TUJUAN 1: Tulis ulang baris-baris dalam daftar di bawah tanpa perubahan sedikit pun. Mulailah dari baris pertama daftar dan berhentilah setelah baris yang memuat "pyautogui.click(x=<x>, y=<y>)".

PENGGALAN TEKS:
________________________

Membuat puisi sejatinya tidak sulit karena puisi merupakan salah satu bentuk ekspresi pengarangnya. Pengarang bebas mengeluarkan apa yang dipikirkan serta dirasakannya dan menuangkannya dalam bentuk puisi.

Hanya saja, agar puisi yang dibuat itu menarik dan menimbulkan kesan tertentu bagi siapapun yang membaca atau mendengarnya maka seorang pengarang harus mampu merangkai kata-kata dengan baik serta menggunakan imajinasi sekreatif mungkin.

Dengan demikian dapat dikatakan bahwa puisi merupakan sebuah karya yang lahir dari kreativitas pengarangnya. Sebagai sebuah proses kreatif, membuat puisi harus melalui berbagai tahapan.

Beberapa ahli puisi mengatakan ada 4 tahap pembuatan puisi meliputi tahap persiapan, tahap inkubasi, tahap iluminasi, dan tahap verifikasi.

Tahap persiapan adalah tahap dimana pengarang mencari ide sebagai sumber tulisan. Setelah ide didapat, ide tersebut kemudian diendapkan untuk dilakukan perenungan dan penyusunan lebih lanjut. Tahap inilah yang disebut dengan tahap inkubasi. Tahap selanjutnya yaitu tahap iluminasi adalah tahap dimana pengarang mengejewantahkan semua ide tersebut ke dalam bentuk tulisan. 

Terakhir, tahap verifikasi adalah tahap dimana pengarang melakukan penilaian terhadap puisi yang telah dibuatnya.

Dari ulasan singkat di atas, cara membuat puisi yang benar adalah sebagai berikut.

1. Mencari ide

Sebelum menulis puisi, pengarang harus memiliki ide terlebih dahulu. Ide-ide yang dapat dijadikan sebagai sumber pembuatan puisi sangatlah banyak. Misalnya, ide yang bersumber dari pengalaman pribadi atau orang lain. Selain pengalaman, ide juga dapat bersumber dari peristiwa atau kejadian yang menimbulkan kesan tertentu, imajinasi pengarang sendiri, perasaan, lingkungan sekitar, hewan kesayangan, seseorang, dan lain sebagainya. Proses pencarian ide ini dapat dilakukan dengan cara perenungan secara mendalam terhadap berbagai macam kegiatan atau aktivitas seperti membaca, mengamati dan lain sebagainya.

________________________

Catatan pencarian elemen:
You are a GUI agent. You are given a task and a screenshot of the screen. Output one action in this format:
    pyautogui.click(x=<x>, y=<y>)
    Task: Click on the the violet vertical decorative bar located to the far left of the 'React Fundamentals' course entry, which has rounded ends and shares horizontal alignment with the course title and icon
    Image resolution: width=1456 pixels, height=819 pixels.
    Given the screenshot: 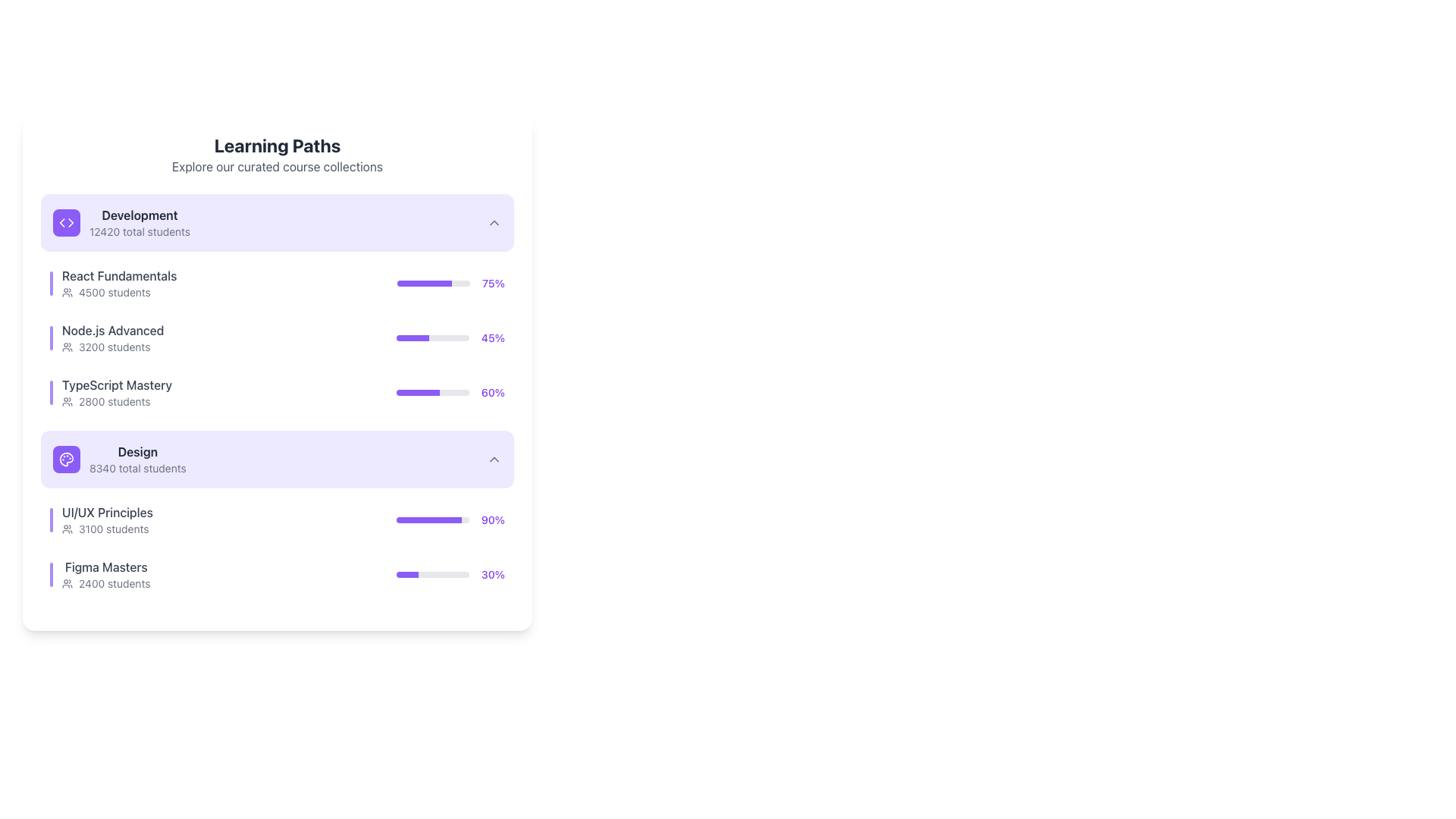 What is the action you would take?
    pyautogui.click(x=51, y=284)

________________________

TUJUAN 2: Salin tanpa perubahan bagian teks tentang cara membuat puisi di atas, mulai dari kata-kata "Hanya saja, agar" dan berhenti setelah "melalui berbagai tahapan.".

JAWABAN TERTULIS 1:
You are a GUI agent. You are given a task and a screenshot of the screen. Output one action in this format:
    pyautogui.click(x=<x>, y=<y>)

JAWABAN TERTULIS 2:
Hanya saja, agar puisi yang dibuat itu menarik dan menimbulkan kesan tertentu bagi siapapun yang membaca atau mendengarnya maka seorang pengarang harus mampu merangkai kata-kata dengan baik serta menggunakan imajinasi sekreatif mungkin.

Dengan demikian dapat dikatakan bahwa puisi merupakan sebuah karya yang lahir dari kreativitas pengarangnya. Sebagai sebuah proses kreatif, membuat puisi harus melalui berbagai tahapan.